If you don't have a measurement microphone, you really don't have much hope of getting a good crossover designed.


----------



## txredxj (Nov 13, 2012)

i was planning on a 6.5 and tweeter for my first build to keep it simple. from what i understand the crossover point will determin how close i need the drivers. i can not for the life of me find the calculator i found earlier that will tell you how close they should be. but my understanding is as long as i keep them at least that distance they should act as a cohesive unit.

i do plan on getting a mic but i have to build them before i can measure them. i am really interested in REW as it seems like it has a good following and lots of info for dumb people like me :dumbcrazy:. is this a good choice or do i need to look at another option. im mainly doing this as a hobby in the little free time i have and learning as i go. once i get them built and measured i will post it up so i can see where i went wrong and where i need to do more research. i dont know anyone that is into actual speaker building around me so its just me and the internet.


----------



## GranteedEV (Aug 8, 2010)

txredxj said:


> i was planning on a 6.5 and tweeter for my first build to keep it simple.


It might seem simple, but it's actually a pretty flawed design, especially with inexpensive tweeters that aren't up to the tast. 



> from what i understand the crossover point will determin how close i need the drivers. i can not for the life of me find the calculator i found earlier that will tell you how close they should be. but my understanding is as long as i keep them at least that distance they should act as a cohesive unit.


Drivers should be within 1/4 wavelength of each other from center to center. for a 2khz crossover, that's about 1.7 inches max (not only vertically, but also in terms of depth! the acoustic center is at the bottom of the cone where the voice coil is!). for a 4khz crossover that's about .8 inches max. for a 1khz crossover that's about 3.4 inches max. for a 500hz crossover that's about 6.78 inches max. Essentially, these are very unrealistic targets to achieve without going coaxial or unity horn. Getting the drivers as close as possible is a good starting point, but ultimately you have to make compromises, and it starts by optimizing the lobing of the drivers.
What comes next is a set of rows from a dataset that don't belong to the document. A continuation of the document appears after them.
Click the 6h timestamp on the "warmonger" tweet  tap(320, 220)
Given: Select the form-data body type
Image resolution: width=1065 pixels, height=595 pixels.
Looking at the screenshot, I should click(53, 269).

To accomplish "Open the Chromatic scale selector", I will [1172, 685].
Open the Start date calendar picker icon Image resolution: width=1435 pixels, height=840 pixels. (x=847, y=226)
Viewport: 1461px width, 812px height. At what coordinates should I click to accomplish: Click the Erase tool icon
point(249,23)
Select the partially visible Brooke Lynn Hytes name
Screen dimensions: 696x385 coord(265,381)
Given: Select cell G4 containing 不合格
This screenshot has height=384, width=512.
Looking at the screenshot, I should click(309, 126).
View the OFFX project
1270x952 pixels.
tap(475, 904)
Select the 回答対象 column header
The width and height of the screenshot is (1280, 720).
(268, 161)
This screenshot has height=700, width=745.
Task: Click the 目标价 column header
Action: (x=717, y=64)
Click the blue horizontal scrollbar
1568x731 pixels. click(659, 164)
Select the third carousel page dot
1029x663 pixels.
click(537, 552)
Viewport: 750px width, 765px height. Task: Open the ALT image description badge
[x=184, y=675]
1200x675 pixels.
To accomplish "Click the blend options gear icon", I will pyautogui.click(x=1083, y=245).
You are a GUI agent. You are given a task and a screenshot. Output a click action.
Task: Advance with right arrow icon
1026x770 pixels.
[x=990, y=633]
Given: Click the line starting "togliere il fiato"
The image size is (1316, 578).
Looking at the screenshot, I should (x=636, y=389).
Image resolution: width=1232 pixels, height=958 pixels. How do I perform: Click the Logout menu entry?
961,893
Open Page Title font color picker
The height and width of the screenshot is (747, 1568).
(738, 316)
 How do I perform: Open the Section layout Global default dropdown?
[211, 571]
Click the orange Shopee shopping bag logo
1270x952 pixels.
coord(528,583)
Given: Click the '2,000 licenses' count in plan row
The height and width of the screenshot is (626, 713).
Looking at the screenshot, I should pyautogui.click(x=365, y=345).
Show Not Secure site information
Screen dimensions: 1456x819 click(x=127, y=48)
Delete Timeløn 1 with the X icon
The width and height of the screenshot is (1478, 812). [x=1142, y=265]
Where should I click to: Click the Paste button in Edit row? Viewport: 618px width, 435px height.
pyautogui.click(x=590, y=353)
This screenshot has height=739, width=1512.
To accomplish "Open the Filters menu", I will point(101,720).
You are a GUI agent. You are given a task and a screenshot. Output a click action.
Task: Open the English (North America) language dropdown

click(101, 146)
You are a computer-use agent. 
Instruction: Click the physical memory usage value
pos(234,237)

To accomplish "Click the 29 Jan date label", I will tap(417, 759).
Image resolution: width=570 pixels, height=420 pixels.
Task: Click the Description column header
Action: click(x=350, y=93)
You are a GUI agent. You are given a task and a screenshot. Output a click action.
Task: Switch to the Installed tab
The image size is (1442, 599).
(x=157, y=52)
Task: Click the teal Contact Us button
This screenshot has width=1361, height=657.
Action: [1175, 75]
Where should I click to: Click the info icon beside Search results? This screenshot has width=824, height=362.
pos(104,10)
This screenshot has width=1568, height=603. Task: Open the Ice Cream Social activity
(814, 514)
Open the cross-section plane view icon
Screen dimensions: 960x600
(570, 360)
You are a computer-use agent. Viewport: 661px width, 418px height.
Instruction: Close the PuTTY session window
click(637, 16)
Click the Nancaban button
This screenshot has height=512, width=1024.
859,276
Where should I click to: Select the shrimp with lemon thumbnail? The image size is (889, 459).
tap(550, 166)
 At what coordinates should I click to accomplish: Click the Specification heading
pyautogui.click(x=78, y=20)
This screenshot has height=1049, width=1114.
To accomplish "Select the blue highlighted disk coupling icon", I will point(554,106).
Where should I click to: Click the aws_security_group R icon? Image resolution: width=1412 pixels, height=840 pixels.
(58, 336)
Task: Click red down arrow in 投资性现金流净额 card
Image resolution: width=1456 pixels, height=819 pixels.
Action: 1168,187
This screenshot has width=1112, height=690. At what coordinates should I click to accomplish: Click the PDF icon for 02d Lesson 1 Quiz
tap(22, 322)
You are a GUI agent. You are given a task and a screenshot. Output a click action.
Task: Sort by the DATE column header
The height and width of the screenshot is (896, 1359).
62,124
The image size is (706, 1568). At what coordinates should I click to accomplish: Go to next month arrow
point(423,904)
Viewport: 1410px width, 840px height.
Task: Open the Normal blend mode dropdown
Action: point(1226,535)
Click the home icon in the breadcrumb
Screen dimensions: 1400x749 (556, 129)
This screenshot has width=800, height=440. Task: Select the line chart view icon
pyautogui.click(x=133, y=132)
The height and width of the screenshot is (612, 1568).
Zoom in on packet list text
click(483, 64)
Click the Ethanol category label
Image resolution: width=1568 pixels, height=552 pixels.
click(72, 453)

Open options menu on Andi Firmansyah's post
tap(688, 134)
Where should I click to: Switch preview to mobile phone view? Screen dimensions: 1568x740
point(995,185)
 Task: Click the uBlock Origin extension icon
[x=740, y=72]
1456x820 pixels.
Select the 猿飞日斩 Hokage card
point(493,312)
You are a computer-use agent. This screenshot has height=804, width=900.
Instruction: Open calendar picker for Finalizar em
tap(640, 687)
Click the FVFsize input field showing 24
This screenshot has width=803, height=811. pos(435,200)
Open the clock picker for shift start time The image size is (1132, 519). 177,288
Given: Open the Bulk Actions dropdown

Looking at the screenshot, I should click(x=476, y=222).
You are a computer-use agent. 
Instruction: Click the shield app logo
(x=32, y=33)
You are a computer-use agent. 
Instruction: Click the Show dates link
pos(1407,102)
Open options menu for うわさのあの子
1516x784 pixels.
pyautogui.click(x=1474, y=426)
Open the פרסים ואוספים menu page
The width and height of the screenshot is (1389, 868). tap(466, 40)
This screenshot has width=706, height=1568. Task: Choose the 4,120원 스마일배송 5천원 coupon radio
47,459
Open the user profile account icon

Since the above targets aren't likely, the next best thing is to avoid these lobes being on the forward axis - and doing so is part of the crossover design.



> i do plan on getting a mic but i have to build them before i can measure them.


Nothing wrong with that, but the mic is vital to the crossover design. it is not optional.


----------



## txredxj (Nov 13, 2012)

so in short i need to read more?


----------



## GranteedEV (Aug 8, 2010)

txredxj said:


> so in short i need to read more?


If you haven't already, I would suggest you start by assembling a well-done reputable DIY design and simply listening to and measuring it. Get yourself familiar with "why" it was designed the way it was. A true reference speaker that you can go back to and pick apart as you try to design your own. Understand what the difference is between a good speaker, and a speaker that is a collection of parts. There's a sense of pride in designing something yourself, but you need to do things one step at a time. Don't just jump in head-first. Reverse engineer something that you have in front of you and learn that way. Of course the theory is important, but you have to know what that theory is supposed to lead you to.

Perhaps the Stance:

http://meniscusaudio.com/stance-pair-p-1353.html

Might be a fun place to start.


----------



## txredxj (Nov 13, 2012)

i have already built the parts express tritrix kit. i spent a while playing with polyfill, eq and placement before i was happy with them. i dont have a mic so im not sure how i affected it. i just know i like the way they sound now. i also played with my sat speakers from a cheap martin logan 5.1 system. fiberglassed the insides with a dowel across it. i played with the filling they came with to. i have a emotiva umc-1 and xpa-5 and the umc-1 eq is limited. when i was into car audio i would spend hours listening to certain songs tweeking them till i got the sound i wanted from them. 

so you suggest that i get a diy kit and build it to spec and get a baseline then modify it till i like it measuring everytime i try something?


----------



## fbov (Aug 28, 2008)

Let me try to broaden the conversation a little... Here's a link with a lot of good FAQs at the right. 
https://sites.google.com/site/undefinition/diy

I will also repeat the advice to "build a proven design." The term "kit" doesn't apply in the sense of buying a bag of parts, as you source the kit yourself from a bill of materials (BOM), circuit diagram and construction drawings that someone else provides. The trick is that you're not the first to build it, and others have been successful, so you should be, too. 

Put another way, folks were building Tritrix TLs long before PE formalized a kit. You've already started making it your own - playing with polyfill, eq and placement - as we all do. 

Based on what you already have, all you need is a measurement mic and some simulators. A crossover simulator allows you to upload frequency response and impedance data, input driver locations and start developing filter circuits based on predicted response. Box simulators let you predict bass response and cabinet diffraction. 

There's a lot here, and in some ways you're ahead of me (haven't read a speaker design book yet, but I'll still suggest reading Paul's FAQs. They're a great place to start.

HAve fun,
Frank


----------



## txredxj (Nov 13, 2012)

thanks for the link. i read it and i feel a bit more comfortable. i really like the tarkus design he has and i think i will shoot for something along those lines or i might get frustrated and just go with his design lol.


----------